• _What is needed_
Copy exactly the stretch of data below from the line with "1228x765 pixels." through the line with "Pick the jcr:removeChildNodes option", including both of those lines.

◆ ◆ ◆

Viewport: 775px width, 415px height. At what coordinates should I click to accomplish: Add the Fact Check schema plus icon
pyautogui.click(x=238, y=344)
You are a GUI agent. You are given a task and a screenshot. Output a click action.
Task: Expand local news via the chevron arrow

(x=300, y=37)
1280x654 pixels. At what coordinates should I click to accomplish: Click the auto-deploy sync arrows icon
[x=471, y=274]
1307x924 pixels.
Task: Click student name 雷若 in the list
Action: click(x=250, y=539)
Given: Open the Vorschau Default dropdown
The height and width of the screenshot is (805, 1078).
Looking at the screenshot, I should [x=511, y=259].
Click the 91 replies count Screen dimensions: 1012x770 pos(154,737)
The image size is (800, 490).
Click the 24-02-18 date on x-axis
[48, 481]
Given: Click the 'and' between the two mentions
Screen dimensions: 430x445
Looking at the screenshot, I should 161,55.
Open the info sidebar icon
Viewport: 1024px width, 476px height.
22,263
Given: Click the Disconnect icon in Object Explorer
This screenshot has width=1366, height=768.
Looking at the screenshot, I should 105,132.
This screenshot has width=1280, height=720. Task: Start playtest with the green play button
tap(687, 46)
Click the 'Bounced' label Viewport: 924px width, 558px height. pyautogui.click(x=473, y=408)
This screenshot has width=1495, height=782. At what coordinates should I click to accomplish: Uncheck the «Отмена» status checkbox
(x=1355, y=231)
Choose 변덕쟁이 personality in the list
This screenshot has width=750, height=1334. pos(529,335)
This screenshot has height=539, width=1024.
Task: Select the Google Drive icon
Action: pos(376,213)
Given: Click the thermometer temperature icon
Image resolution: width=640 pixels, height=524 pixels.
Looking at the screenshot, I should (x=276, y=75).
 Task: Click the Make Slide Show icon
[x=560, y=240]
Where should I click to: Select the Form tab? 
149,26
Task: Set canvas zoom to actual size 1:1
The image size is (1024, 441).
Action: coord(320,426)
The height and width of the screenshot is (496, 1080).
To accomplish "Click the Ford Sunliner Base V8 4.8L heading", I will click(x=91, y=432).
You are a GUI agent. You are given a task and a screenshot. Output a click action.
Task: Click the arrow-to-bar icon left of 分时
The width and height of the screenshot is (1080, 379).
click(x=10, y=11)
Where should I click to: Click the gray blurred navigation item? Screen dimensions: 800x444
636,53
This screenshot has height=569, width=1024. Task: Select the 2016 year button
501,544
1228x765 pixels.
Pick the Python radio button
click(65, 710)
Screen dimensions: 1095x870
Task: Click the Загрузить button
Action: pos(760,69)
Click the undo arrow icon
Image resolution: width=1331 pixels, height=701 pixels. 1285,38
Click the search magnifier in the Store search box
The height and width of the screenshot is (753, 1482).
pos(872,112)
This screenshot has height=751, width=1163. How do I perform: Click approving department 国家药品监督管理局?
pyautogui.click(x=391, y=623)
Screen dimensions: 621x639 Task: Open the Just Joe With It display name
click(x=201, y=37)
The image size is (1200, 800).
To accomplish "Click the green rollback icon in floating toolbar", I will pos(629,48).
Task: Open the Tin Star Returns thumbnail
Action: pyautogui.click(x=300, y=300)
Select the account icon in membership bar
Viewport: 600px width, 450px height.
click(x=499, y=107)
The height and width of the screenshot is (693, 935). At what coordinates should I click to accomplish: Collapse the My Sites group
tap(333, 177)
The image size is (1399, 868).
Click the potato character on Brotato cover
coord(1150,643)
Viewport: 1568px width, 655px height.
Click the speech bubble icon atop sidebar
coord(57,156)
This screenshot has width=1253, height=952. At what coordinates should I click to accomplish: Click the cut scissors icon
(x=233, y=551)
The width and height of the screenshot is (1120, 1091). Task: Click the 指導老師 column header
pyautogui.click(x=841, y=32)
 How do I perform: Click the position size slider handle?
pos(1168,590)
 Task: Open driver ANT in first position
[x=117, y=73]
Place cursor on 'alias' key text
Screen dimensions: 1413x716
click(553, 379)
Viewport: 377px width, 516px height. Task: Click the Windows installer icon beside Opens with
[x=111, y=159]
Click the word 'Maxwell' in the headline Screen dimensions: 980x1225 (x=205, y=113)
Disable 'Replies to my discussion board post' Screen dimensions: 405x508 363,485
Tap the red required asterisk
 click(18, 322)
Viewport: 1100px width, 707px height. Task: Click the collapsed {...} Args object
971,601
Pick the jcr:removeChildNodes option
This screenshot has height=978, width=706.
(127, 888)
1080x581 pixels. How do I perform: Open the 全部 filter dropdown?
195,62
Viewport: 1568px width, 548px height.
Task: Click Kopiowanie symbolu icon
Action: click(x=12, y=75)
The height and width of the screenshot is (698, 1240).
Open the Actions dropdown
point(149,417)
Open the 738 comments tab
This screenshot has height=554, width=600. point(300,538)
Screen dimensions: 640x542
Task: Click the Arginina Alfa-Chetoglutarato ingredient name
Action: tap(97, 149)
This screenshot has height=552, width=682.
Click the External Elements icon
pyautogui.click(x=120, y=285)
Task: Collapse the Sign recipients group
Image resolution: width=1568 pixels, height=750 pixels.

◆ ◆ ◆

• _Answer below_
1228x765 pixels.
Pick the Python radio button
click(65, 710)
Screen dimensions: 1095x870
Task: Click the Загрузить button
Action: pos(760,69)
Click the undo arrow icon
Image resolution: width=1331 pixels, height=701 pixels. 1285,38
Click the search magnifier in the Store search box
The height and width of the screenshot is (753, 1482).
pos(872,112)
This screenshot has height=751, width=1163. How do I perform: Click approving department 国家药品监督管理局?
pyautogui.click(x=391, y=623)
Screen dimensions: 621x639 Task: Open the Just Joe With It display name
click(x=201, y=37)
The image size is (1200, 800).
To accomplish "Click the green rollback icon in floating toolbar", I will pos(629,48).
Task: Open the Tin Star Returns thumbnail
Action: pyautogui.click(x=300, y=300)
Select the account icon in membership bar
Viewport: 600px width, 450px height.
click(x=499, y=107)
The height and width of the screenshot is (693, 935). At what coordinates should I click to accomplish: Collapse the My Sites group
tap(333, 177)
The image size is (1399, 868).
Click the potato character on Brotato cover
coord(1150,643)
Viewport: 1568px width, 655px height.
Click the speech bubble icon atop sidebar
coord(57,156)
This screenshot has width=1253, height=952. At what coordinates should I click to accomplish: Click the cut scissors icon
(x=233, y=551)
The width and height of the screenshot is (1120, 1091). Task: Click the 指導老師 column header
pyautogui.click(x=841, y=32)
 How do I perform: Click the position size slider handle?
pos(1168,590)
 Task: Open driver ANT in first position
[x=117, y=73]
Place cursor on 'alias' key text
Screen dimensions: 1413x716
click(553, 379)
Viewport: 377px width, 516px height. Task: Click the Windows installer icon beside Opens with
[x=111, y=159]
Click the word 'Maxwell' in the headline Screen dimensions: 980x1225 (x=205, y=113)
Disable 'Replies to my discussion board post' Screen dimensions: 405x508 363,485
Tap the red required asterisk
 click(18, 322)
Viewport: 1100px width, 707px height. Task: Click the collapsed {...} Args object
971,601
Pick the jcr:removeChildNodes option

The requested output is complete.